Life is too short to spend on dead-end roads. While an occasional lark may prove valuable, most of us need help not only getting started but also continuing to greater understanding of the Bible. If you want someone to point you down a road that has plenty of rich scenery to explore, reading just one chapter in this book will give you a great start. This book is for those who want greater depth. It will help you see more clearly how Jesus’s lens for interpreting the Old Testament filtered down to the apostles and emerged in Luke-Acts.

Most of us need help not only getting started but also continuing to greater understanding of the Bible.

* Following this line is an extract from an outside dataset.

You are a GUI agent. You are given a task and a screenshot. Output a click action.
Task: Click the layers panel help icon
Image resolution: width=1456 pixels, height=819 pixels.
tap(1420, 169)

Tabb is an effective teacher, but he offers more than just a guide to familiar themes. He makes a fresh connections between the Messiah and mission as Old Testament themes fulfilled in Jesus and the church. This perspective strikes a good balance between knowing the gospel and living it out. This is not just a question of balance but of the integral connection between theology and life. As Tabb summarizes, “Examining Jesus’s mission in the Scriptures . . . supplies us with a powerful motivation to proclaim Christ with clarity and courage, and to pray with confidence for the advance of God’s word in the world” (210).

I highly recommend After Emmaus for pastors or teachers preparing to teach Luke or Acts and for anyone who wants to see how Jesus’s instruction to the disciples can guide our reading of the Bible and energize our efforts in mission. You may think you have an internal GPS when it comes to the Messiah and mission in the Bible, but Tabb will save you some time lost following dead-end roads and take you down scenic routes that will refresh and motivate you along the way with Jesus.